沙明←女主人公でループ中のとある一幕(いつも以上に捏造)
ちょっとだけ女主人公←沙明
いわゆる「○○しないと出られない部屋」で今回えろすアリ枡注意
三人称で沙明視点

・女主人公について
 個性ある方
 バリバリある方
 伏せるのも違和感あったので名前が出ます(サクラ)
・時々修正される誤脱等



果敢ない接ぎ木の花の名は



 目を覚ますと広い天井がある。
 おかしいことだ。
 今目を覚ました青年、沙明は共同寝室で常に休んでいるのだから。
 慌てて身を起こすと隣には船に乗り合わせた少女が安楽な寝息を立てており、周囲が清潔な白壁に囲われている以外は怪しい人間がいるわけでもなかった。出入り口と思しき扉の上部には同じ素材のパネルが設置されていたが何を書かれているでもない。
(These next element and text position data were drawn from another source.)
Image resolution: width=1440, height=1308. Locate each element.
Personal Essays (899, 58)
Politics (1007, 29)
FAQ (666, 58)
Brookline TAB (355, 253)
 異常事態の原因を突き止めようにも材料は足らなすぎた。仕方なく、彼はベッドを同じくする少女――サクラの肩を揺する。
「おーいサクラさん。ちょっと起きてくんねェ?」
「ねむこさん……」
 謎の単語を発しながらもサクラは上体を起こし、
「……夜這い?」
「違ェから。目ー覚ませよ、周り見ろ」
 緩やかに頭を巡らせた彼女は状況を把握し終えると嘆息と共に一言をこぼした。
「どういうことなの」
「閉じ込められたってことしかサッパリだぜ。俺もさっき起きたばっかだからな」
 髪をかき上げる沙明にサクラは首を傾げながら訝しげな指先を部屋のある一角へ向ける。それは先程目をやった何も書かれていないパネルであるが、今は様子が違っていた。文字が浮かび上がっているのだ。そして、目にしてしまえば少女がその口で告げたくなかった理由も知れてしまう。
「セックスしないと出られない部屋、だァ……?」
 うう、と頬を微かに染めるサクラをおいて、彼はひとまず扉をどうにか出来ないか試してみることにした。子細は省く。全て徒労であったという事実だけで十分だろう。
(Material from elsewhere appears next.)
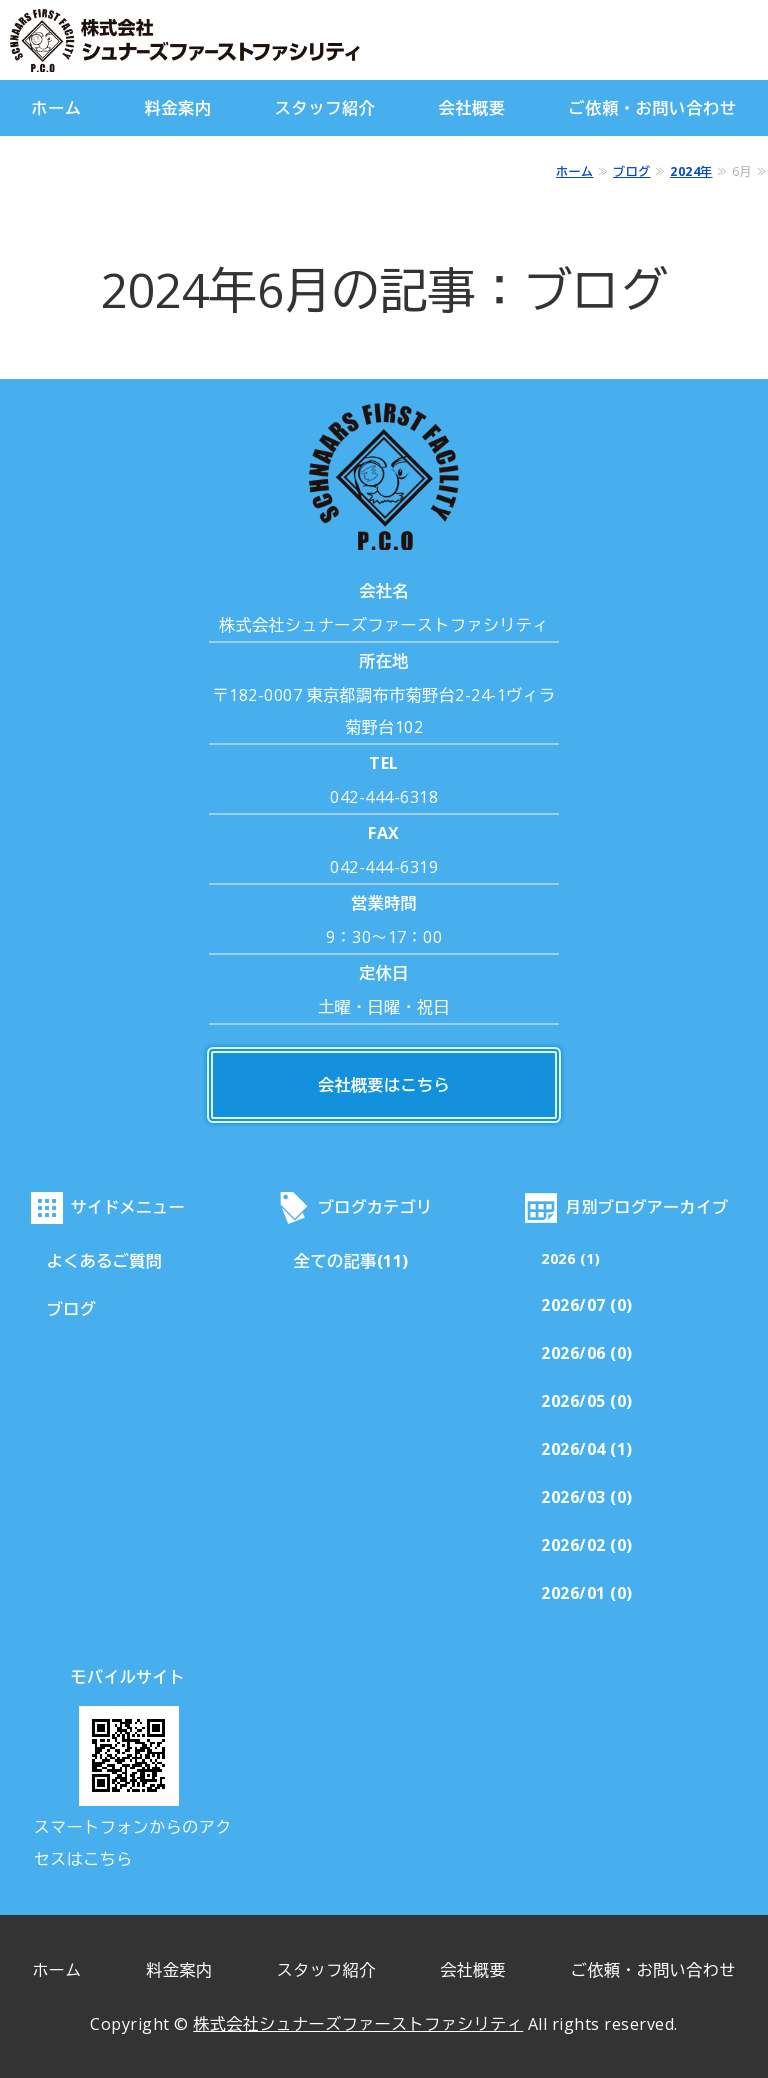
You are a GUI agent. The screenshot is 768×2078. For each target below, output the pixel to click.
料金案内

「あの、あの、本当にしないと開かない……? でも、誰がそんな判定してるのかな。カメラで見てるとか?」
「さぁな。ただまあ――やるしかねェんだろうなコレ」
「まさか! だって船の中のみんな、誰も本気でなんてしないよね、こんなこと」
 成程本気ではしないだろう。だが、と沙明は腕を組む。
「冗談でしそうなヤツ、いるか?」
 サクラはどんぐり眼を睫毛で半分以上隠し沈思する。再び顔を上げた時には慌てふためく様子は既になく、代わりに綿菓子めいて甘い声が冷静に判断を下した。
「いてもいなくても、うん。書いてある通りがいいかな。……『また条件が確認できない』し、合成プラントもないし、しょうがない」
 頷き胸に当てていた手を握りこんで彼女はまた一段頬の赤を強くした。立っていようが座っていようが沙明相手では上目遣いになる瞳がやや潤み、唇がわずかに震える。セツを思わせるような静かな表情から一転、年相応の幼さが立ち現れていた。
「あのね、あの……」
「おう」
 次に出てくる言葉は予想が付いていて、さすがに茶化す気にもなれず彼は短く先を促す。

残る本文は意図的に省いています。